The controversial inscription on the Martin Luther King Jr. National Memorial is set to be changed, say reports.
Last year Maya Angelou blasted a quote etched into the $120 million monument claiming it makes the civil rights leader sound like an ‘arrogant twit’.
The famous writer went on to say the inscription, taken from a sermon King gave where he imagined what his own eulogy would say, made the civil rights activist seem ‘egotistical’ because it was taken out of context.
In the speech King gave shortly before his death, he said: “If you want to say that I was a drum major, say that I was a drum major for justice.”
However, the 30ft tall statue located on the National Mall in Washington, reads: “I was a drum major for justice, peace and righteousness.”
The amendments will now make the quote to read: “Yes, if you want to say that I was a drum major, say that I was a drum major for justice.
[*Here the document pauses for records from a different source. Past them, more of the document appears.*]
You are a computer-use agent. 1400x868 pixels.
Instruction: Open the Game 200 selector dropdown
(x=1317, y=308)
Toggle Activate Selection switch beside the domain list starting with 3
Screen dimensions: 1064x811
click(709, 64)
Say that I was a drum major for peace. I was a drum major for righteousness. And all of the other shallow things will not matter.”
Shortly after the original memorial was erected, Angelou, told reporters: “He had no arrogance at all. He had a humility that comes from deep inside. The ‘if’ clause that is left out is salient. Leaving it out changes the meaning completely.”
The 83-year-old added that the King ‘would never have said that of himself.’
The changes are expected to be complete by January 2013.